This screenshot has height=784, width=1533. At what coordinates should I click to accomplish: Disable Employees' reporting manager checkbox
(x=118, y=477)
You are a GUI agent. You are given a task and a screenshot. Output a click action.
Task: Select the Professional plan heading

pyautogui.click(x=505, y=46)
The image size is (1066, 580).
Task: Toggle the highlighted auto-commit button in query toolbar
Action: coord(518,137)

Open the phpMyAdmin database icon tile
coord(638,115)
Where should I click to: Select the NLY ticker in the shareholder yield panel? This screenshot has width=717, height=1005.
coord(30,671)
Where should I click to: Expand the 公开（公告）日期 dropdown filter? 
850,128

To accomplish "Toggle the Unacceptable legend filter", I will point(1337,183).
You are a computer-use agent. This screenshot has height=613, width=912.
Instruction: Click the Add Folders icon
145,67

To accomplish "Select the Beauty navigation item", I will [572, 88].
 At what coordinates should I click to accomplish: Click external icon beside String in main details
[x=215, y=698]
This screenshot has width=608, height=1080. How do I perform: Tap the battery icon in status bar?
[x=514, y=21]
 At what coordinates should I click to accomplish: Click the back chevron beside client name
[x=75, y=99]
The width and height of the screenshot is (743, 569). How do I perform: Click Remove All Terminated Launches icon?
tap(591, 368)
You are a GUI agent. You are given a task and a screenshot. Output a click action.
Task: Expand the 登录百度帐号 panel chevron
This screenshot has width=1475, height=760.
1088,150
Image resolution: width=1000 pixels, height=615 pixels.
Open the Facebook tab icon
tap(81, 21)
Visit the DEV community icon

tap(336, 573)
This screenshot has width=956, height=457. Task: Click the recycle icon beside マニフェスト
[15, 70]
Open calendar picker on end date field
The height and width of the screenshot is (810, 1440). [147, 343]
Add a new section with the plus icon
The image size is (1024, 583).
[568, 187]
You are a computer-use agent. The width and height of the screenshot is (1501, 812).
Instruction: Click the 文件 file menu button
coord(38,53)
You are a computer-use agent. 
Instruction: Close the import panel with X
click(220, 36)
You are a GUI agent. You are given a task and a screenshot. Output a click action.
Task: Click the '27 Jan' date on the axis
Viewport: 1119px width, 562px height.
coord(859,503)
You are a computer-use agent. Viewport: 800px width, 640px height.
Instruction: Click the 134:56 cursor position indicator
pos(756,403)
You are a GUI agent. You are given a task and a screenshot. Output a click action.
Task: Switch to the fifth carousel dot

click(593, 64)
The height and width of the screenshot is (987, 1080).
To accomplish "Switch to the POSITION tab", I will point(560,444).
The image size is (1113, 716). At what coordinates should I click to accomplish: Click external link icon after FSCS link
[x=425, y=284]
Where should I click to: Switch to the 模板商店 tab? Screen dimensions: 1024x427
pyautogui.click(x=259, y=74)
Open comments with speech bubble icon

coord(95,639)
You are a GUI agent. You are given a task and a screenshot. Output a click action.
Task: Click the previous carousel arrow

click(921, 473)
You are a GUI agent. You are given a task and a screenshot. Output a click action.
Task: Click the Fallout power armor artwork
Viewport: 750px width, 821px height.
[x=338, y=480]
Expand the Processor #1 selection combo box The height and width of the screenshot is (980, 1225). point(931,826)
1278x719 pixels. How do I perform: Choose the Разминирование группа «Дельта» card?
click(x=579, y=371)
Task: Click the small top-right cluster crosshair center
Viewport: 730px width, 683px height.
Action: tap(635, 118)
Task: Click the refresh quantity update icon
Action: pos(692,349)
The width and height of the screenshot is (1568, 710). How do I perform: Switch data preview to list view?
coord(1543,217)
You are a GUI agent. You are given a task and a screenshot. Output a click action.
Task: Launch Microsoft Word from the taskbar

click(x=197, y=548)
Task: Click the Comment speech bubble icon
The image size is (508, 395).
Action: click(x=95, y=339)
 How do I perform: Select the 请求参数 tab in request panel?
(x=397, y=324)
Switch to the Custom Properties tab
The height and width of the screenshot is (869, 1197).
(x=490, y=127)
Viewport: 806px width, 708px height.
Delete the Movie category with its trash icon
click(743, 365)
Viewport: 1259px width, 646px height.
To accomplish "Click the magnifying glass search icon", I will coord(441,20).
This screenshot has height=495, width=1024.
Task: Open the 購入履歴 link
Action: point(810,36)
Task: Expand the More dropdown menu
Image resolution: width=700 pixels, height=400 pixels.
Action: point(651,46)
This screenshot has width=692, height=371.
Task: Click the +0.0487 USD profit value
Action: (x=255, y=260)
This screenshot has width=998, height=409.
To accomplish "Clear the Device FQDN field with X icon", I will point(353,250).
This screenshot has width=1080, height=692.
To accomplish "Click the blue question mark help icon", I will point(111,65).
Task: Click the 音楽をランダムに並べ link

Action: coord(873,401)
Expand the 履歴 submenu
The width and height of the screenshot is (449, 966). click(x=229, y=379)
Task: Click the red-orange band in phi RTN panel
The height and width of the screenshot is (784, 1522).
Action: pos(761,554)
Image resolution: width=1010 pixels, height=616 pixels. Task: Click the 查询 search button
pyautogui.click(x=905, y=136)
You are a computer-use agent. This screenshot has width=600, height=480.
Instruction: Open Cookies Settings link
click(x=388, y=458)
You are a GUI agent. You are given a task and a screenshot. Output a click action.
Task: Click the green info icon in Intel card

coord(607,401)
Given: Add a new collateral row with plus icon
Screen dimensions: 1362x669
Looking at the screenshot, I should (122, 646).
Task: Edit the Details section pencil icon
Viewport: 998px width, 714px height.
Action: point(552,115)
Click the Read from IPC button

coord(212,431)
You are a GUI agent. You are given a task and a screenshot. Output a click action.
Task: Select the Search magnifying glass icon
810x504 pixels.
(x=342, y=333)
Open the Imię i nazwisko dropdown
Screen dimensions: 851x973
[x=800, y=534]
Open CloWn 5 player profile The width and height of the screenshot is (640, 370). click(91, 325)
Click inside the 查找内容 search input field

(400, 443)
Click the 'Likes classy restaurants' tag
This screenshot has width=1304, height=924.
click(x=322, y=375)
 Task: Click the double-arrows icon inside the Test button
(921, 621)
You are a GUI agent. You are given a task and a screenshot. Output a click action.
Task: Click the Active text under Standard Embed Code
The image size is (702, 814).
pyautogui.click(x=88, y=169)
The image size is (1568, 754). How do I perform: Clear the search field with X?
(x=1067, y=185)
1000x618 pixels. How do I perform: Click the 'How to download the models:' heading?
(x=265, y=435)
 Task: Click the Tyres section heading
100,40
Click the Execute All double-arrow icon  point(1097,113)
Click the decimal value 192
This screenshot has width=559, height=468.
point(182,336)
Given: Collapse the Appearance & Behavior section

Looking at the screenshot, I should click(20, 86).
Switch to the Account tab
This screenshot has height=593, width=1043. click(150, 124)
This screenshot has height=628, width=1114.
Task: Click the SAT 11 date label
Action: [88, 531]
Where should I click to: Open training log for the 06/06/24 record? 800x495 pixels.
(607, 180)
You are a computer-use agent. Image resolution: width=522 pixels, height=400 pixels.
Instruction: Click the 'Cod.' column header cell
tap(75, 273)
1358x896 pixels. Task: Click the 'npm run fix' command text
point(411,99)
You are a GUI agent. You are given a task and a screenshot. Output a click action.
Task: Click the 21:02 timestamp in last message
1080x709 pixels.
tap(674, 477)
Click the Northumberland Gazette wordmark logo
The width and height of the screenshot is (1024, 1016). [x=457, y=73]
-*-*-
• Task goal: Each entry is to be written out exactly as it was given.

• Output for this exercise:
This screenshot has height=784, width=1533. At what coordinates should I click to accomplish: Disable Employees' reporting manager checkbox
(x=118, y=477)
You are a GUI agent. You are given a task and a screenshot. Output a click action.
Task: Select the Professional plan heading

pyautogui.click(x=505, y=46)
The image size is (1066, 580).
Task: Toggle the highlighted auto-commit button in query toolbar
Action: coord(518,137)

Open the phpMyAdmin database icon tile
coord(638,115)
Where should I click to: Select the NLY ticker in the shareholder yield panel? This screenshot has width=717, height=1005.
coord(30,671)
Where should I click to: Expand the 公开（公告）日期 dropdown filter? 
850,128

To accomplish "Toggle the Unacceptable legend filter", I will point(1337,183).
You are a computer-use agent. This screenshot has height=613, width=912.
Instruction: Click the Add Folders icon
145,67

To accomplish "Select the Beauty navigation item", I will [572, 88].
 At what coordinates should I click to accomplish: Click external icon beside String in main details
[x=215, y=698]
This screenshot has width=608, height=1080. How do I perform: Tap the battery icon in status bar?
[x=514, y=21]
 At what coordinates should I click to accomplish: Click the back chevron beside client name
[x=75, y=99]
The width and height of the screenshot is (743, 569). How do I perform: Click Remove All Terminated Launches icon?
tap(591, 368)
You are a GUI agent. You are given a task and a screenshot. Output a click action.
Task: Expand the 登录百度帐号 panel chevron
This screenshot has width=1475, height=760.
1088,150
Image resolution: width=1000 pixels, height=615 pixels.
Open the Facebook tab icon
tap(81, 21)
Visit the DEV community icon

tap(336, 573)
This screenshot has width=956, height=457. Task: Click the recycle icon beside マニフェスト
[15, 70]
Open calendar picker on end date field
The height and width of the screenshot is (810, 1440). [147, 343]
Add a new section with the plus icon
The image size is (1024, 583).
[568, 187]
You are a computer-use agent. The width and height of the screenshot is (1501, 812).
Instruction: Click the 文件 file menu button
coord(38,53)
You are a computer-use agent. 
Instruction: Close the import panel with X
click(220, 36)
You are a GUI agent. You are given a task and a screenshot. Output a click action.
Task: Click the '27 Jan' date on the axis
Viewport: 1119px width, 562px height.
coord(859,503)
You are a computer-use agent. Viewport: 800px width, 640px height.
Instruction: Click the 134:56 cursor position indicator
pos(756,403)
You are a GUI agent. You are given a task and a screenshot. Output a click action.
Task: Switch to the fifth carousel dot

click(593, 64)
The height and width of the screenshot is (987, 1080).
To accomplish "Switch to the POSITION tab", I will point(560,444).
The image size is (1113, 716). At what coordinates should I click to accomplish: Click external link icon after FSCS link
[x=425, y=284]
Where should I click to: Switch to the 模板商店 tab? Screen dimensions: 1024x427
pyautogui.click(x=259, y=74)
Open comments with speech bubble icon

coord(95,639)
You are a GUI agent. You are given a task and a screenshot. Output a click action.
Task: Click the previous carousel arrow

click(921, 473)
You are a GUI agent. You are given a task and a screenshot. Output a click action.
Task: Click the Fallout power armor artwork
Viewport: 750px width, 821px height.
[x=338, y=480]
Expand the Processor #1 selection combo box The height and width of the screenshot is (980, 1225). point(931,826)
1278x719 pixels. How do I perform: Choose the Разминирование группа «Дельта» card?
click(x=579, y=371)
Task: Click the small top-right cluster crosshair center
Viewport: 730px width, 683px height.
Action: tap(635, 118)
Task: Click the refresh quantity update icon
Action: pos(692,349)
The width and height of the screenshot is (1568, 710). How do I perform: Switch data preview to list view?
coord(1543,217)
You are a GUI agent. You are given a task and a screenshot. Output a click action.
Task: Launch Microsoft Word from the taskbar

click(x=197, y=548)
Task: Click the Comment speech bubble icon
The image size is (508, 395).
Action: click(x=95, y=339)
 How do I perform: Select the 请求参数 tab in request panel?
(x=397, y=324)
Switch to the Custom Properties tab
The height and width of the screenshot is (869, 1197).
(x=490, y=127)
Viewport: 806px width, 708px height.
Delete the Movie category with its trash icon
click(743, 365)
Viewport: 1259px width, 646px height.
To accomplish "Click the magnifying glass search icon", I will coord(441,20).
This screenshot has height=495, width=1024.
Task: Open the 購入履歴 link
Action: point(810,36)
Task: Expand the More dropdown menu
Image resolution: width=700 pixels, height=400 pixels.
Action: point(651,46)
This screenshot has width=692, height=371.
Task: Click the +0.0487 USD profit value
Action: (x=255, y=260)
This screenshot has width=998, height=409.
To accomplish "Clear the Device FQDN field with X icon", I will point(353,250).
This screenshot has width=1080, height=692.
To accomplish "Click the blue question mark help icon", I will point(111,65).
Task: Click the 音楽をランダムに並べ link

Action: coord(873,401)
Expand the 履歴 submenu
The width and height of the screenshot is (449, 966). click(x=229, y=379)
Task: Click the red-orange band in phi RTN panel
The height and width of the screenshot is (784, 1522).
Action: pos(761,554)
Image resolution: width=1010 pixels, height=616 pixels. Task: Click the 查询 search button
pyautogui.click(x=905, y=136)
You are a computer-use agent. This screenshot has width=600, height=480.
Instruction: Open Cookies Settings link
click(x=388, y=458)
You are a GUI agent. You are given a task and a screenshot. Output a click action.
Task: Click the green info icon in Intel card

coord(607,401)
Given: Add a new collateral row with plus icon
Screen dimensions: 1362x669
Looking at the screenshot, I should (122, 646).
Task: Edit the Details section pencil icon
Viewport: 998px width, 714px height.
Action: point(552,115)
Click the Read from IPC button

coord(212,431)
You are a GUI agent. You are given a task and a screenshot. Output a click action.
Task: Select the Search magnifying glass icon
810x504 pixels.
(x=342, y=333)
Open the Imię i nazwisko dropdown
Screen dimensions: 851x973
[x=800, y=534]
Open CloWn 5 player profile The width and height of the screenshot is (640, 370). click(91, 325)
Click inside the 查找内容 search input field

(400, 443)
Click the 'Likes classy restaurants' tag
This screenshot has width=1304, height=924.
click(x=322, y=375)
 Task: Click the double-arrows icon inside the Test button
(921, 621)
You are a GUI agent. You are given a task and a screenshot. Output a click action.
Task: Click the Active text under Standard Embed Code
The image size is (702, 814).
pyautogui.click(x=88, y=169)
The image size is (1568, 754). How do I perform: Clear the search field with X?
(x=1067, y=185)
1000x618 pixels. How do I perform: Click the 'How to download the models:' heading?
(x=265, y=435)
 Task: Click the Tyres section heading
100,40
Click the Execute All double-arrow icon  point(1097,113)
Click the decimal value 192
This screenshot has width=559, height=468.
point(182,336)
Given: Collapse the Appearance & Behavior section

Looking at the screenshot, I should click(20, 86).
Switch to the Account tab
This screenshot has height=593, width=1043. click(150, 124)
This screenshot has height=628, width=1114.
Task: Click the SAT 11 date label
Action: [88, 531]
Where should I click to: Open training log for the 06/06/24 record? 800x495 pixels.
(607, 180)
You are a computer-use agent. Image resolution: width=522 pixels, height=400 pixels.
Instruction: Click the 'Cod.' column header cell
tap(75, 273)
1358x896 pixels. Task: Click the 'npm run fix' command text
point(411,99)
You are a GUI agent. You are given a task and a screenshot. Output a click action.
Task: Click the 21:02 timestamp in last message
1080x709 pixels.
tap(674, 477)
Click the Northumberland Gazette wordmark logo
The width and height of the screenshot is (1024, 1016). [x=457, y=73]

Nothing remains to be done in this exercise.